A empresa também afirma que os resultados podem variar conforme o modelo do dispositivo e a versão do software. Os recursos do Super XiaoAi 2.0 exigem uma versão suficientemente recente do assistente, enquanto algumas funções avançadas são compatíveis apenas com dispositivos selecionados. Essas ressalvas impedem que a demonstração seja tratada como prova de disponibilidade universal.

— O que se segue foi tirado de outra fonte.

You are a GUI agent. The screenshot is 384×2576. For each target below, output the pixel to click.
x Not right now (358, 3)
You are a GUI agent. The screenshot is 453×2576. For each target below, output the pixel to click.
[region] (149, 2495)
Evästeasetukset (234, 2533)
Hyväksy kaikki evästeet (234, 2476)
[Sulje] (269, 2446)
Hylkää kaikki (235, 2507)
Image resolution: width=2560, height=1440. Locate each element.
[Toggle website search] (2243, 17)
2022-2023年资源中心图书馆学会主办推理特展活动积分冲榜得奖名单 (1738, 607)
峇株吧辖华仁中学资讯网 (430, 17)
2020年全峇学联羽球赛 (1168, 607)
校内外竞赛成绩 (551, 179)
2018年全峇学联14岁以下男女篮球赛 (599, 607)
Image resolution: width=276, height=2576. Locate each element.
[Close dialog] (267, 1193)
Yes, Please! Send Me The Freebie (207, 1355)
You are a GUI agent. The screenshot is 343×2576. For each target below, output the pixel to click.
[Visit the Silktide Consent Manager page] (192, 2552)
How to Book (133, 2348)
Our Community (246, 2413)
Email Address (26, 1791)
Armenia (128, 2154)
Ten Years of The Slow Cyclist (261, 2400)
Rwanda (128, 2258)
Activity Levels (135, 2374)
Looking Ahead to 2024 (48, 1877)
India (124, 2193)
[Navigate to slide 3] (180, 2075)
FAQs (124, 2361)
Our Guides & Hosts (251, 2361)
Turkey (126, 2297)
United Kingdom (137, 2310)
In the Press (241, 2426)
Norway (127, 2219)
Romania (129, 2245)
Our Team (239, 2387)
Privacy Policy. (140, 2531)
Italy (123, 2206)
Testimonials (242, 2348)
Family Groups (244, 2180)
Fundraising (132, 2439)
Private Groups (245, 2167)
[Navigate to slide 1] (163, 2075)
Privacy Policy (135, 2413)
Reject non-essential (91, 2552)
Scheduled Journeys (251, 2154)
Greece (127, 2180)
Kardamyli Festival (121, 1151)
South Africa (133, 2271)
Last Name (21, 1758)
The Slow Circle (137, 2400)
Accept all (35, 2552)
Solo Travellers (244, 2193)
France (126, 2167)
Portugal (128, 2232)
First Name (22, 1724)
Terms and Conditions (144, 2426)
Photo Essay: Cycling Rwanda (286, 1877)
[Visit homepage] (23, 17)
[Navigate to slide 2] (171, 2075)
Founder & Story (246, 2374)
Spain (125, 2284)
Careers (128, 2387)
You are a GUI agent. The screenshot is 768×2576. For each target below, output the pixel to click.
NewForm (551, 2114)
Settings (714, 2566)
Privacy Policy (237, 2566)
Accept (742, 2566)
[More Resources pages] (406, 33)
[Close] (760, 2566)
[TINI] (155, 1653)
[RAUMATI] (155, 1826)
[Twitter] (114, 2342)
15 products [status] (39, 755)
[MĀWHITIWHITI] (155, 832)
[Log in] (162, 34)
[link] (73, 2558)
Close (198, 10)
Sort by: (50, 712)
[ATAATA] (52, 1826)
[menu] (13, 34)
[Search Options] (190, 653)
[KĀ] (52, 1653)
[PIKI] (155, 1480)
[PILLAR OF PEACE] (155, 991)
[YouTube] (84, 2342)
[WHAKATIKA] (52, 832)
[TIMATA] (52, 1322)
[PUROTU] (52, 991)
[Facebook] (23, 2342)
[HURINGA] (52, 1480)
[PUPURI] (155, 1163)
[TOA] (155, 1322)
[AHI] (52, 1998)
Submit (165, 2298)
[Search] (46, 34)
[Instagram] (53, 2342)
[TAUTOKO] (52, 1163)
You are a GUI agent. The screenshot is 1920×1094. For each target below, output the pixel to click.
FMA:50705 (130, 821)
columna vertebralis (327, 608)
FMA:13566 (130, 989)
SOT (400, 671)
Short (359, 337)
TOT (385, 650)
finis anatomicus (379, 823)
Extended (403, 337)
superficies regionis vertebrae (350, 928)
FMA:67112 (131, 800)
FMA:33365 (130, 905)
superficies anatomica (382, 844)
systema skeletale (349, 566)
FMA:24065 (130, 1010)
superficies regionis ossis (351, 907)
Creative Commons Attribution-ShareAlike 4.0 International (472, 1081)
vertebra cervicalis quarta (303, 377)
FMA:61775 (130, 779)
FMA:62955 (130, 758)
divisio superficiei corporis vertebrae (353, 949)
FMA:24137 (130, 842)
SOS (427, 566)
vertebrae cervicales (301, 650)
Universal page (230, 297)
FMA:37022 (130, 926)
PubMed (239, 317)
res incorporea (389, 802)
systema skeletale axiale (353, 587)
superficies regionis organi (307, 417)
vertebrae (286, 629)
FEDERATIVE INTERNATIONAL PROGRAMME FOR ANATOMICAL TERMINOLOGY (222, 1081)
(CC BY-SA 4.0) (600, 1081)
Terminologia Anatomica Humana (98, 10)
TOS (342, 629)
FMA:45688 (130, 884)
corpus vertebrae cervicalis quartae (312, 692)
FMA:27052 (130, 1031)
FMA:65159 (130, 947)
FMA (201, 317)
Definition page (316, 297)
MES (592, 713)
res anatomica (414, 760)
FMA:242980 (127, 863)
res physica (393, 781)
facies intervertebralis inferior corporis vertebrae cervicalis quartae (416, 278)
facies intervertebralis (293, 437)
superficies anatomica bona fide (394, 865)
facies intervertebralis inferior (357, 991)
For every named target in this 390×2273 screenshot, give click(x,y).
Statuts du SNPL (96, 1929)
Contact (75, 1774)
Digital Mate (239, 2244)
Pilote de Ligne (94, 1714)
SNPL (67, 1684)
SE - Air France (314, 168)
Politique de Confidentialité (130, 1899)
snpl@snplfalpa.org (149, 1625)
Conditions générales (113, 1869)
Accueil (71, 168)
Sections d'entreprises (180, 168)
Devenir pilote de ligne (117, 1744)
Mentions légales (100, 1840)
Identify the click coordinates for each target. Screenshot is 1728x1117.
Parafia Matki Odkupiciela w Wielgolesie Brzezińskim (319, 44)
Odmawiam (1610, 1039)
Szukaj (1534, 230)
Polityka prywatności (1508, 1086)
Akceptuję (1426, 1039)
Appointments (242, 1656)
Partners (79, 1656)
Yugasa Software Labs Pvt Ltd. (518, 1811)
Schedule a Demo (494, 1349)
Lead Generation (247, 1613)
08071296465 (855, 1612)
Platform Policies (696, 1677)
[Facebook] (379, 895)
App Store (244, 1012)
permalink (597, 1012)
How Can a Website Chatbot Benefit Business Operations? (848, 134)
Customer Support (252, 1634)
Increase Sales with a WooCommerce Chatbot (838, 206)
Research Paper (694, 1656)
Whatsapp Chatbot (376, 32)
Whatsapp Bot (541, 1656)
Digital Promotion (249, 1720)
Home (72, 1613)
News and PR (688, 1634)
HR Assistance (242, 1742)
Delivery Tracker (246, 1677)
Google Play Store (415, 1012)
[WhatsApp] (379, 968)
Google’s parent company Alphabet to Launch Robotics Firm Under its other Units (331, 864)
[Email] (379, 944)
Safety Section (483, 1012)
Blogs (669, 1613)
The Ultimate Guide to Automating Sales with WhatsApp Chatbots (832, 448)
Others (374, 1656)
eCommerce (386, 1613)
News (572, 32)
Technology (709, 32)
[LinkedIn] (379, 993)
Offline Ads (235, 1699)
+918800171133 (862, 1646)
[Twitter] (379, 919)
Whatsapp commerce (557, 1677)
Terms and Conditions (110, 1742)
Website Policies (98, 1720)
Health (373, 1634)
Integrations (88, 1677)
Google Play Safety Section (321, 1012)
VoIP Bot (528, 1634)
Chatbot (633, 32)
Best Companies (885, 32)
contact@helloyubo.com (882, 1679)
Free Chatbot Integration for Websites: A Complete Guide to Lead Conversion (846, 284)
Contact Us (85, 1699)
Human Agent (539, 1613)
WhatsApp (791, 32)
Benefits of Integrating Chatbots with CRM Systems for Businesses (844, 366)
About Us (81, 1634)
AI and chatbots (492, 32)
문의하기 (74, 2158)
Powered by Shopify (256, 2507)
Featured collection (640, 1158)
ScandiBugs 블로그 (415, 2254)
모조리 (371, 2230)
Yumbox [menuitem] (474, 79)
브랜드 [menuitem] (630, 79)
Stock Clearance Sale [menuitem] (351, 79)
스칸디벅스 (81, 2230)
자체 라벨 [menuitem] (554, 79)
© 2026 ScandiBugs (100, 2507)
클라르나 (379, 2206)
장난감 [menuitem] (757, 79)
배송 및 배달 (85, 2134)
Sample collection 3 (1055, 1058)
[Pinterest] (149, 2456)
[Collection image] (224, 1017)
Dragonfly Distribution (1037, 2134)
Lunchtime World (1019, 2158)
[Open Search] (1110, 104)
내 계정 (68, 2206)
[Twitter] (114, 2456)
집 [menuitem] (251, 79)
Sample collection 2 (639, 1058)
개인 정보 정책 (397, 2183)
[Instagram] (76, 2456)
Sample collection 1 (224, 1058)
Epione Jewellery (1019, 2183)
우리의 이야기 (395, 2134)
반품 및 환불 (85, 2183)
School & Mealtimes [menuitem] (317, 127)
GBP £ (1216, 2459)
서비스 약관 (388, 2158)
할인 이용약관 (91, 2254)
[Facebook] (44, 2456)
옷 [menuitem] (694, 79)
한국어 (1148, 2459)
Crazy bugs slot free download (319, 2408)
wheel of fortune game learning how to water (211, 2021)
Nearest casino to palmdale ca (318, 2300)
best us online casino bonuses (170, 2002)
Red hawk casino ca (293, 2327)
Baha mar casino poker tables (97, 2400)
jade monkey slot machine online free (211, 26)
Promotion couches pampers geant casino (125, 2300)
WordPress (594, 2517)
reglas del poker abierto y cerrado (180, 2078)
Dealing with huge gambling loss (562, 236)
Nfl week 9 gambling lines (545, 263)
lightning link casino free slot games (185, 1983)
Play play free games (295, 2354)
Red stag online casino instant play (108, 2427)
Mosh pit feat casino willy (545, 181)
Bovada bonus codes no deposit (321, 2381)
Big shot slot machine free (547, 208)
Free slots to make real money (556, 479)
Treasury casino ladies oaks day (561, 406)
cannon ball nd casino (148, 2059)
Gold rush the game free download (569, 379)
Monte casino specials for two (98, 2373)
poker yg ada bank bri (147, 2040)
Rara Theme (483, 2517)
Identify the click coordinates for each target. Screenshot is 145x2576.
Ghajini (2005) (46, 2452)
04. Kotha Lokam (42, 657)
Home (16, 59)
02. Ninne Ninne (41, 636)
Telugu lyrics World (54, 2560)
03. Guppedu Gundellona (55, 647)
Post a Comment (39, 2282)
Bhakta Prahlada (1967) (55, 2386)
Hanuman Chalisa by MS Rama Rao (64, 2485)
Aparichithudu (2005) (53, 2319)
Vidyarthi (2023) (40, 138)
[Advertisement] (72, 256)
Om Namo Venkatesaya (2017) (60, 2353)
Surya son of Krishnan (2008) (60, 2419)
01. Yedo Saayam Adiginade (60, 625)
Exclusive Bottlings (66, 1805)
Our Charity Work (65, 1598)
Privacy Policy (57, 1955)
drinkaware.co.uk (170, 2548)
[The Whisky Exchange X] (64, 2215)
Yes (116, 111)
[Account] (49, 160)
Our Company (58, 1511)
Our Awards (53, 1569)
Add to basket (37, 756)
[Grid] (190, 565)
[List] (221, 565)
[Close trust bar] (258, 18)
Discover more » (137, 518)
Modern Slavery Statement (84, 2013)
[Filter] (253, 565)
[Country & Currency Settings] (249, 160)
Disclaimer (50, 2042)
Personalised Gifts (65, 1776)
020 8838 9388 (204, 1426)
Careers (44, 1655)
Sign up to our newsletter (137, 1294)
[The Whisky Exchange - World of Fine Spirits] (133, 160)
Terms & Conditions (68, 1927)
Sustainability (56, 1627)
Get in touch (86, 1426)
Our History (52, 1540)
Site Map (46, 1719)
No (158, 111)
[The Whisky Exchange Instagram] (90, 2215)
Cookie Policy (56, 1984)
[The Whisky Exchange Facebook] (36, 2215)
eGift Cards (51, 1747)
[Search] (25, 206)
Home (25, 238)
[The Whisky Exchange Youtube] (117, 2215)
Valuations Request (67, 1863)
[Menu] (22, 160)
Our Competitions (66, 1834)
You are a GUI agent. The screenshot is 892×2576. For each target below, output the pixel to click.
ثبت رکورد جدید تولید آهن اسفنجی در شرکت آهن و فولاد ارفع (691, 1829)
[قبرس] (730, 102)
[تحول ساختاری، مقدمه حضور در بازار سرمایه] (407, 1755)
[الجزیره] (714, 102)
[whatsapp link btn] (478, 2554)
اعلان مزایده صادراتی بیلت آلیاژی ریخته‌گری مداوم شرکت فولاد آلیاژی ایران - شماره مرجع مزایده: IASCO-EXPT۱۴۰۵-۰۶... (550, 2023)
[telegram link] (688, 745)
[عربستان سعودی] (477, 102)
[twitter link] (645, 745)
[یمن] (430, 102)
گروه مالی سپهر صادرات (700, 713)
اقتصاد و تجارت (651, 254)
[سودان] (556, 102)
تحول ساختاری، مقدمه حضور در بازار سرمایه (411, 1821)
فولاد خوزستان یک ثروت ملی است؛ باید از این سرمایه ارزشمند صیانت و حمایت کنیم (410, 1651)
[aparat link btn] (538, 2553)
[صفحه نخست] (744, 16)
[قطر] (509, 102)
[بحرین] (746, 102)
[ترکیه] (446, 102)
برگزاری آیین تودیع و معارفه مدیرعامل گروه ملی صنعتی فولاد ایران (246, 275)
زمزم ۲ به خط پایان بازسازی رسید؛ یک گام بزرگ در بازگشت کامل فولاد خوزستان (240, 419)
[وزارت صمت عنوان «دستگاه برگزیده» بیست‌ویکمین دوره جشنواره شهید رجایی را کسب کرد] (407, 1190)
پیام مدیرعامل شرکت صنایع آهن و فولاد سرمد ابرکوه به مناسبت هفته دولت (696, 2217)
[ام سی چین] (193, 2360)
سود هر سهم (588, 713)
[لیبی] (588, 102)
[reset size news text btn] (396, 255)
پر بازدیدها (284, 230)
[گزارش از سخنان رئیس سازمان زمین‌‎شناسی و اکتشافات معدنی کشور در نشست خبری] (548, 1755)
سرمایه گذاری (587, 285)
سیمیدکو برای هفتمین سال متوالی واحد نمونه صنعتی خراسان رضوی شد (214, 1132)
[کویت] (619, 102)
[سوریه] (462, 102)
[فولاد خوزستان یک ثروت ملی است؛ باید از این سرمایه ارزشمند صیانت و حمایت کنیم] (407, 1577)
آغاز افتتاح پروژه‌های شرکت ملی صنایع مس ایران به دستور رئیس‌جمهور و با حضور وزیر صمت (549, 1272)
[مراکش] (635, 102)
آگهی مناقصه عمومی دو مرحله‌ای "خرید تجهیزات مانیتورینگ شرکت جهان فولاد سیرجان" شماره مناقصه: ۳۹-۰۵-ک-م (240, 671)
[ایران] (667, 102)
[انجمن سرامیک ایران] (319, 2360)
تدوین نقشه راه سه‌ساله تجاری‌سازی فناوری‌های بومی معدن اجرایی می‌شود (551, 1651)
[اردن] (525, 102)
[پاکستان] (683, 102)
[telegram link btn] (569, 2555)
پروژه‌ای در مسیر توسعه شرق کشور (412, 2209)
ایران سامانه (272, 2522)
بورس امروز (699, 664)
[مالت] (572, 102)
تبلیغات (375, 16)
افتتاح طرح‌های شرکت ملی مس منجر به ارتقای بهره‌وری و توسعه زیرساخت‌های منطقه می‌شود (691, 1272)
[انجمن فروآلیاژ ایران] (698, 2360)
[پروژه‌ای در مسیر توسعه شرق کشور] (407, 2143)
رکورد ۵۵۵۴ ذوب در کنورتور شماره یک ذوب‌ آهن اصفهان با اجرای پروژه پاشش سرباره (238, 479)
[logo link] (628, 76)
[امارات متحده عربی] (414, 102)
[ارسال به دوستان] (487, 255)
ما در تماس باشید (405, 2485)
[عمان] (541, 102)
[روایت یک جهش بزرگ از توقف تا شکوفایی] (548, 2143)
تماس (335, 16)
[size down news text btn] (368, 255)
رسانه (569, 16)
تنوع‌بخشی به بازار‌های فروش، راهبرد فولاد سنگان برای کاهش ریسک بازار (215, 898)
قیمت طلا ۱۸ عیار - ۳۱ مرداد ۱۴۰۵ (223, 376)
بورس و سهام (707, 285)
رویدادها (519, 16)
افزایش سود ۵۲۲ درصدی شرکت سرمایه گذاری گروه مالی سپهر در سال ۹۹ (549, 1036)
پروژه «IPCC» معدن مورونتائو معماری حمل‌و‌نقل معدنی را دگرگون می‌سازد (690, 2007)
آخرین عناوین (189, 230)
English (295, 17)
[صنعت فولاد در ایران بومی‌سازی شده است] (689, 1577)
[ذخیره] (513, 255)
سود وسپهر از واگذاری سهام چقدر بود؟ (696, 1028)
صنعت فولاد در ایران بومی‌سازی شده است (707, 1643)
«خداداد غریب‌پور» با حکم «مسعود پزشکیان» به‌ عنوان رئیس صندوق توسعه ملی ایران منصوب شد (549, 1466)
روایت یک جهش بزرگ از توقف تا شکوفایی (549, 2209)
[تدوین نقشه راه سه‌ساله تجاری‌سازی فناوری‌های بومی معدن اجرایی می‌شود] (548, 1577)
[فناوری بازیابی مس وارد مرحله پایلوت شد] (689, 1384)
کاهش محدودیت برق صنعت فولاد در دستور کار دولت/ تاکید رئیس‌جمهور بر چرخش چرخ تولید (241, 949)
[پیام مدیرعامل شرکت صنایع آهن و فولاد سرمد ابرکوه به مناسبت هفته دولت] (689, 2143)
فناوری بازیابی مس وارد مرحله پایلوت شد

O teaser de 2 de setembro conecta essa história de software ao Xiaomi 18 Fold, um dobrável em formato de livro que a Xiaomi está posicionando dentro de sua família de flagships numerados. A empresa descreveu o modelo como mais do que um formato secundário, mas os detalhes completos do lançamento ainda estavam pendentes quando a prévia de interação apareceu.

Esse momento torna a associação com o software estratégica. As especificações de hardware são fáceis de comparar para os concorrentes. Uma interação persistente em nível de sistema pode ser mais difícil de reproduzir porque depende de acesso ao sistema operacional, modelos de assistente, conexões com aplicativos e reconhecimento confiável de intenção.

O anúncio, portanto, mudou a narrativa do Xiaomi Fold. O celular já não é promovido apenas como um dispositivo dobrável mais fino ou refinado. A Xiaomi o apresenta como um campo de testes para uma interface de IA que poderia futuramente importar em seu portfólio mais amplo de hardware.

Por que o Xiaomi Fold é um teste difícil para IA sensível à tela

Um dobrável fornece ao Inspiration Ball um contexto mais útil, mas também dá ao assistente mais maneiras de interpretar mal o usuário.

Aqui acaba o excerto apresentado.